Telia holds a 25.2% share in MegaFon, Russia’s second largest mobile operator. In 2012, TeliaSonera negotiated a deal to sell 8.2% of its stake in MegaFon to Russian oligarch Alisher Usmanov, an associate of Vladimir Putin, for $1.45 billion.The disclosures on the Sullivan & Cromwell website indicate that you may have represented TeliaSonera in this transaction. Mr. Usmanov is also a major investor in Alibaba, another company you have represented.
Telia also holds a 38% ownership stake in Turkcell, a Turkish mobile provider. Turkcell has a “longstanding interest in Iran” and reportedly sought to invest in Iran as sanctions were lifted. The SEC has previously contacted TeliaSonera to clarify its involvement with state sponsors of terrorism such as Iran.
The SEC has also investigated Telia for an incident involving a bribe paid to the daughter of Uzbek dictator Islam Karimov in exchange for access to the Uzbek market. In September 2016, U.S. and Dutch authorities proposed a $1.4 billion settlement with Telia in this matter It is not clear whether this and other potential matters involving Telia have been resolved.
Based on publicly available information, I am concerned that you will have to recuse yourself frequently to avoid potential conflicts in matters involving your former clients or those of Sullivan & Cromwell. Your recusals could leave the Commission deadlocked and unable to act expeditiously in a number of enforcement matters, undermining the Commission’s ability to hold those companies accountable. The Senate and the public deserve to know more about the extent of your potential conflicts so they can assess your suitability to serve as SEC Chairman.
Accordingly, I ask that you please provide me with the following information prior to your hearing before the Senate Committee on Banking, Housing, and Urban Affairs:
- Please describe the precise nature of your representation of TeliaSonera or Telia Company, including:
- the dates during which you represented TeliaSonera or Telia Company;
- your involvement with sale of TeliaSonera’s stake in MegaFon to Mr. Usmanov;
- any work conducted on behalf of TeliaSonera or Telia Company related to inquiries from U.S. government agencies regarding TeliaSonera or Telia Company’s contacts with countries identified as state sponsors of terrorism by the U.S. State Department; and
- any work conducted on behalf of TeliaSonera or Telia Company related to U.S. government agency investigations into alleged bribes paid to the daughter of Uzbek dictator Islam Karimov in exchange for access to the Uzbek market.
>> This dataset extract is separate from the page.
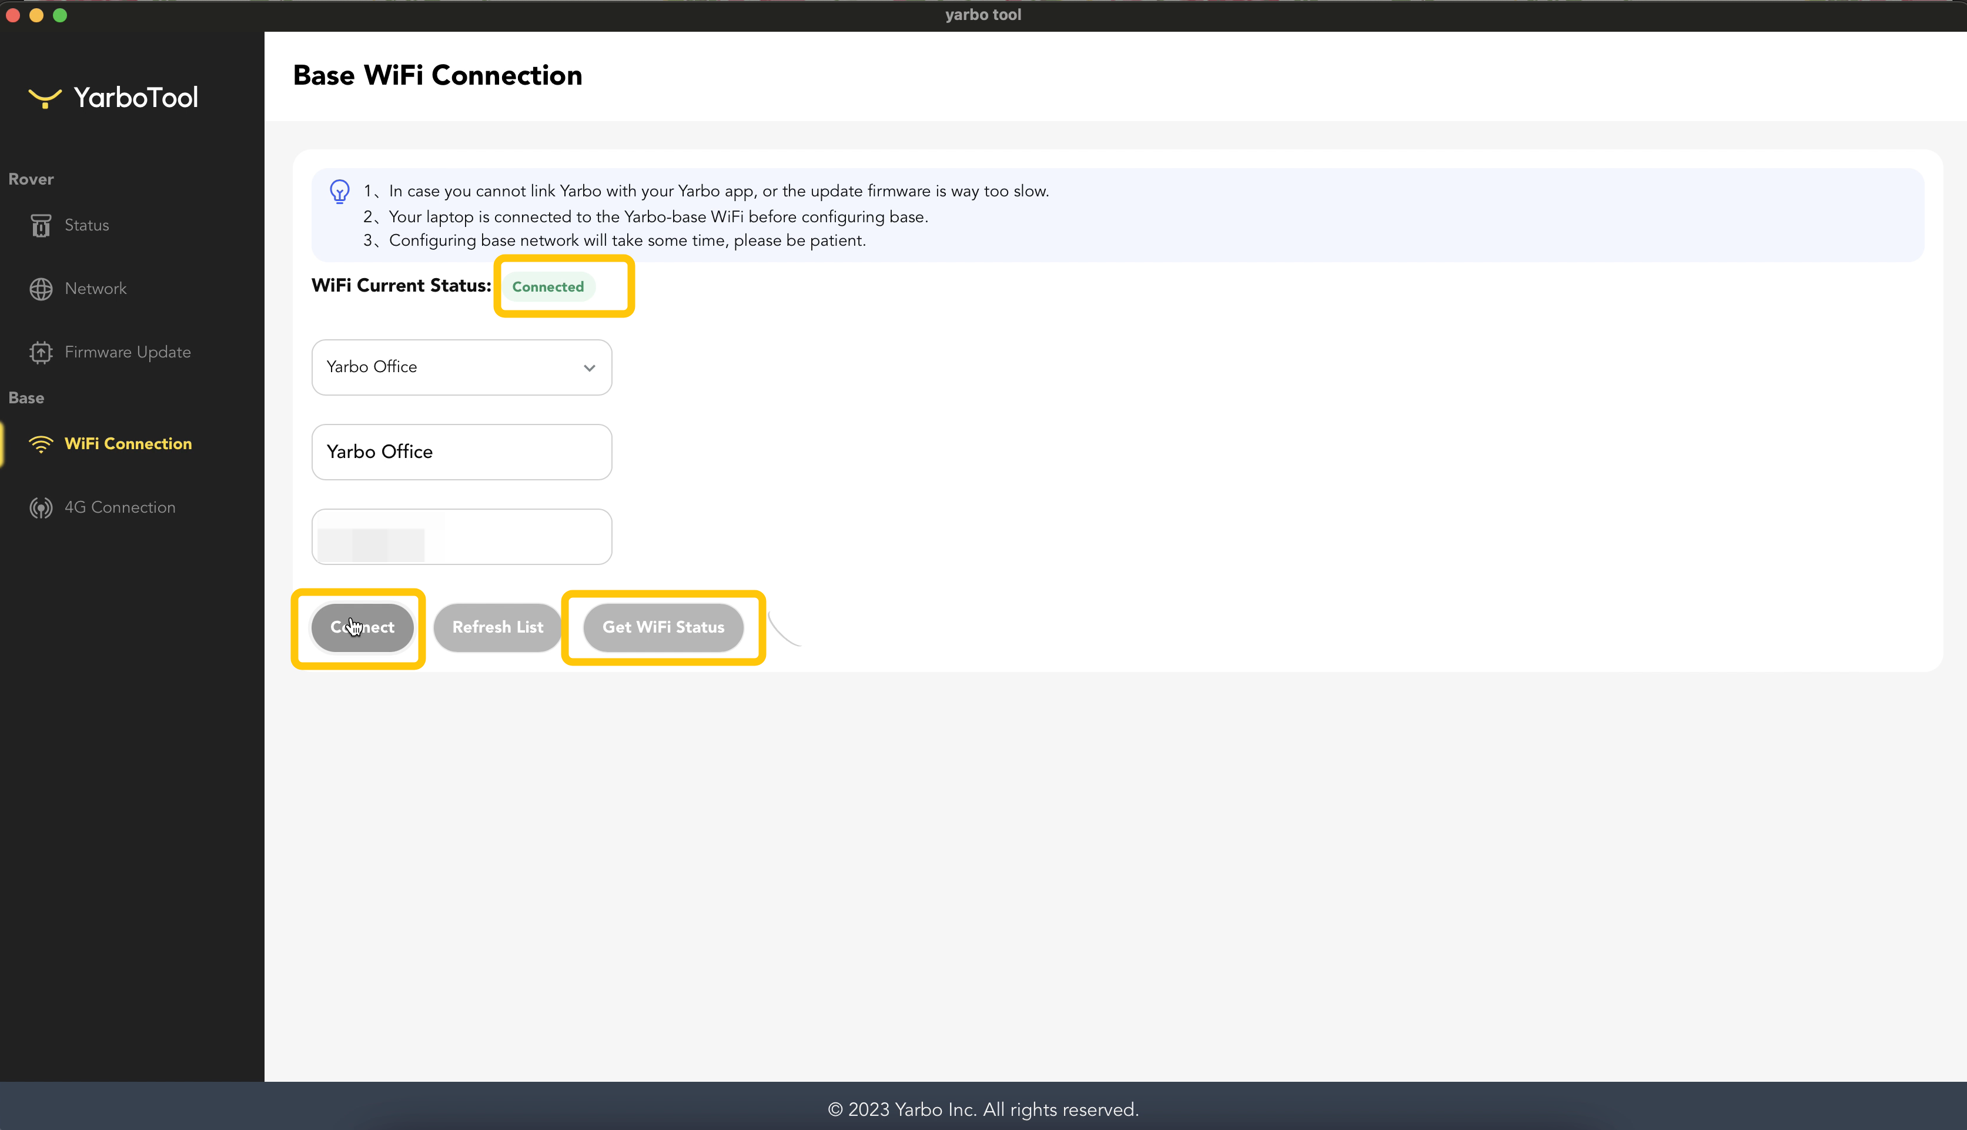The image size is (1967, 1130).
Task: Go to Firmware Update page
Action: coord(127,352)
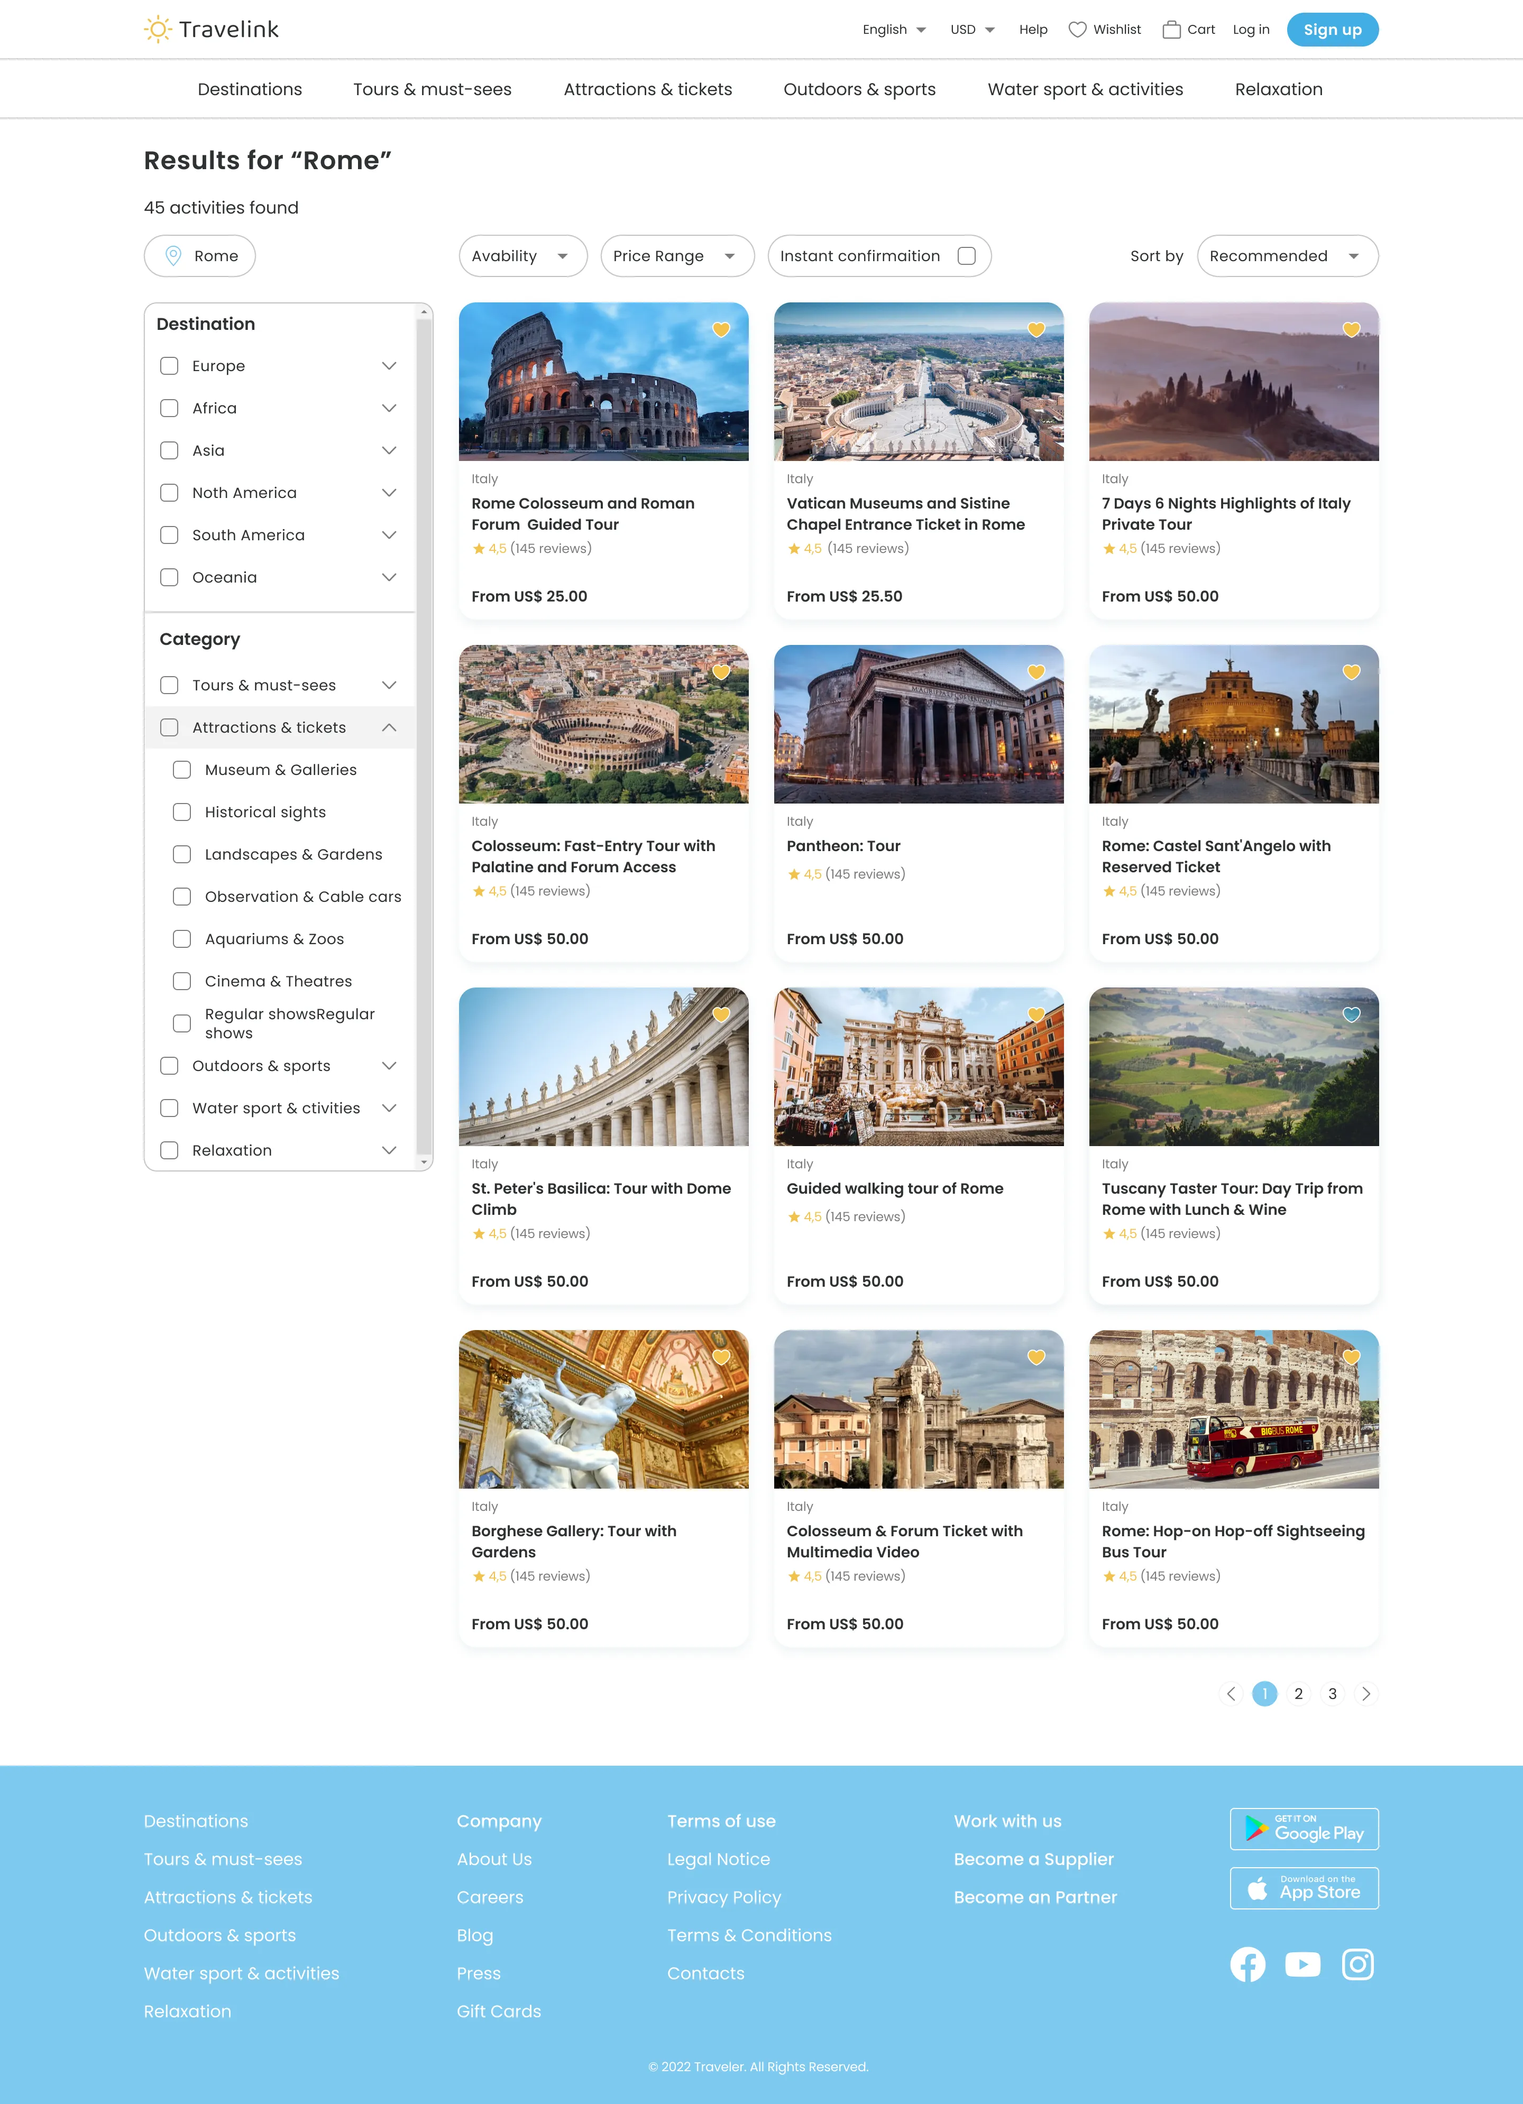
Task: Check the Museum & Galleries checkbox
Action: [182, 769]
- A list of every client you currently represent or have represented while a partner at Sullivan & Cromwell, and a brief description of the nature of your representation and outcome in each instance.
- A list of every current client of Sullivan & Cromwell that is either regulated by the SEC or may be directly and substantially impacted by any decision made in your capacity as SEC Chairman, if confirmed (including as a voting member of the Financial Stability Oversight Council) consistent with President Trump’s Executive Order on ethics.
- A list of your current or former clients that currently have open and publicly disclosed investigations with the SEC.
- A list of every client of Sullivan & Cromwell that currently has open and publicly disclosed investigations with the SEC.
- A list of every current or former client that has been charged with violating SEC rules in the last five years.
- A list of every client of Sullivan & Cromwell that has been charged with violating SEC rules in the last five years.
- A list of any other potential recusals you will face as SEC Chairman, and the reasons for these recusals.
If you have any questions, please contact my office.